→ **HOW TO COMPLETE THIS TASK**: Return the records in full, exactly as given.

=== RECORDS SHOWN ===

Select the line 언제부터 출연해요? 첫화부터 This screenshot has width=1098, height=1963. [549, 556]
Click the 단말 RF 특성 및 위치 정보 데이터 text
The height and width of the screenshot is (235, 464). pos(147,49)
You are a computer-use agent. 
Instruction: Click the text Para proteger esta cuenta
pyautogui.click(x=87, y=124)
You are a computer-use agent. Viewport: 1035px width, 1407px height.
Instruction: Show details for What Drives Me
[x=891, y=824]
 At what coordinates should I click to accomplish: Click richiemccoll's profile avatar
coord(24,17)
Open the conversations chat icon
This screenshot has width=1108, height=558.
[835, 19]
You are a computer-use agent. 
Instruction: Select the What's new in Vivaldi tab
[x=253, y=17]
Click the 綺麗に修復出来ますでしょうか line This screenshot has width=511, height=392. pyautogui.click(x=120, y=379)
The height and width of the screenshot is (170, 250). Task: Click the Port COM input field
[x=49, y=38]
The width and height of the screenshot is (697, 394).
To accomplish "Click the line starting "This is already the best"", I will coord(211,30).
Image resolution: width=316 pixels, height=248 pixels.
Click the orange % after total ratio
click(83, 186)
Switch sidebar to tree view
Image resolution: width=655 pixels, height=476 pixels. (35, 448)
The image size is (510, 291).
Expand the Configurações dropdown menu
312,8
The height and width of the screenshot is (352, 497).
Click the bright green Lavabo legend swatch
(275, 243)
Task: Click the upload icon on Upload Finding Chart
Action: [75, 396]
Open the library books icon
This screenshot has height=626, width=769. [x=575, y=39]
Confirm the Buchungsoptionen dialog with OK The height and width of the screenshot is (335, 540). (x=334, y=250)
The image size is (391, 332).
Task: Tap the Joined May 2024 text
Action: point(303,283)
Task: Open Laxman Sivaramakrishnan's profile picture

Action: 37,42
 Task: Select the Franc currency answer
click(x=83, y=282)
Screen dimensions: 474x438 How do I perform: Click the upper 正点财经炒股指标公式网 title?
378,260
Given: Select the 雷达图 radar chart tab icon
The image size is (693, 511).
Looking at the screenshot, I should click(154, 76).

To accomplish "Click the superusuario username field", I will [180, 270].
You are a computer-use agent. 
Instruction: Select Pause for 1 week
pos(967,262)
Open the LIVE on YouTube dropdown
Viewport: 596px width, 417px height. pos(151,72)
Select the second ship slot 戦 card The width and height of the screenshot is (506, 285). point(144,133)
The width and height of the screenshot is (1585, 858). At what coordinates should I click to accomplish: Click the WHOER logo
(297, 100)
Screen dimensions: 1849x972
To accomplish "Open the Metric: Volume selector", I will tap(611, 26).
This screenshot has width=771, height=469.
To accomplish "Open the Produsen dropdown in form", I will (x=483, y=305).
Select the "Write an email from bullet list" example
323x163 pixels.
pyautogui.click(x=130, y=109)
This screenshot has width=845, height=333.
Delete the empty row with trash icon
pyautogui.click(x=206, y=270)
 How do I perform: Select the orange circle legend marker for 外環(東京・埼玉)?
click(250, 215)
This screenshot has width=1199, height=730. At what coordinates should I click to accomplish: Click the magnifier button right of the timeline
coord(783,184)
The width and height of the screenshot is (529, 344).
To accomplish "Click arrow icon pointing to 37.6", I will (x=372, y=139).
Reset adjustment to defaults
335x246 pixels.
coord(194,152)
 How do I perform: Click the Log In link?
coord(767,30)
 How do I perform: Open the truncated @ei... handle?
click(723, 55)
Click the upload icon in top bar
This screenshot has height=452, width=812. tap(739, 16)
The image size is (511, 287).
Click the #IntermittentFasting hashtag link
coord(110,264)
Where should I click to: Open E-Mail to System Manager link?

===

→ **EXPECTED ANSWER**:
Select the line 언제부터 출연해요? 첫화부터 This screenshot has width=1098, height=1963. [549, 556]
Click the 단말 RF 특성 및 위치 정보 데이터 text
The height and width of the screenshot is (235, 464). pos(147,49)
You are a computer-use agent. 
Instruction: Click the text Para proteger esta cuenta
pyautogui.click(x=87, y=124)
You are a computer-use agent. Viewport: 1035px width, 1407px height.
Instruction: Show details for What Drives Me
[x=891, y=824]
 At what coordinates should I click to accomplish: Click richiemccoll's profile avatar
coord(24,17)
Open the conversations chat icon
This screenshot has width=1108, height=558.
[835, 19]
You are a computer-use agent. 
Instruction: Select the What's new in Vivaldi tab
[x=253, y=17]
Click the 綺麗に修復出来ますでしょうか line This screenshot has width=511, height=392. pyautogui.click(x=120, y=379)
The height and width of the screenshot is (170, 250). Task: Click the Port COM input field
[x=49, y=38]
The width and height of the screenshot is (697, 394).
To accomplish "Click the line starting "This is already the best"", I will coord(211,30).
Image resolution: width=316 pixels, height=248 pixels.
Click the orange % after total ratio
click(83, 186)
Switch sidebar to tree view
Image resolution: width=655 pixels, height=476 pixels. (35, 448)
The image size is (510, 291).
Expand the Configurações dropdown menu
312,8
The height and width of the screenshot is (352, 497).
Click the bright green Lavabo legend swatch
(275, 243)
Task: Click the upload icon on Upload Finding Chart
Action: [75, 396]
Open the library books icon
This screenshot has height=626, width=769. [x=575, y=39]
Confirm the Buchungsoptionen dialog with OK The height and width of the screenshot is (335, 540). (x=334, y=250)
The image size is (391, 332).
Task: Tap the Joined May 2024 text
Action: point(303,283)
Task: Open Laxman Sivaramakrishnan's profile picture

Action: 37,42
 Task: Select the Franc currency answer
click(x=83, y=282)
Screen dimensions: 474x438 How do I perform: Click the upper 正点财经炒股指标公式网 title?
378,260
Given: Select the 雷达图 radar chart tab icon
The image size is (693, 511).
Looking at the screenshot, I should click(154, 76).

To accomplish "Click the superusuario username field", I will [180, 270].
You are a computer-use agent. 
Instruction: Select Pause for 1 week
pos(967,262)
Open the LIVE on YouTube dropdown
Viewport: 596px width, 417px height. pos(151,72)
Select the second ship slot 戦 card The width and height of the screenshot is (506, 285). point(144,133)
The width and height of the screenshot is (1585, 858). At what coordinates should I click to accomplish: Click the WHOER logo
(297, 100)
Screen dimensions: 1849x972
To accomplish "Open the Metric: Volume selector", I will tap(611, 26).
This screenshot has width=771, height=469.
To accomplish "Open the Produsen dropdown in form", I will (x=483, y=305).
Select the "Write an email from bullet list" example
323x163 pixels.
pyautogui.click(x=130, y=109)
This screenshot has width=845, height=333.
Delete the empty row with trash icon
pyautogui.click(x=206, y=270)
 How do I perform: Select the orange circle legend marker for 外環(東京・埼玉)?
click(250, 215)
This screenshot has width=1199, height=730. At what coordinates should I click to accomplish: Click the magnifier button right of the timeline
coord(783,184)
The width and height of the screenshot is (529, 344).
To accomplish "Click arrow icon pointing to 37.6", I will (x=372, y=139).
Reset adjustment to defaults
335x246 pixels.
coord(194,152)
 How do I perform: Click the Log In link?
coord(767,30)
 How do I perform: Open the truncated @ei... handle?
click(723, 55)
Click the upload icon in top bar
This screenshot has height=452, width=812. tap(739, 16)
The image size is (511, 287).
Click the #IntermittentFasting hashtag link
coord(110,264)
Where should I click to: Open E-Mail to System Manager link?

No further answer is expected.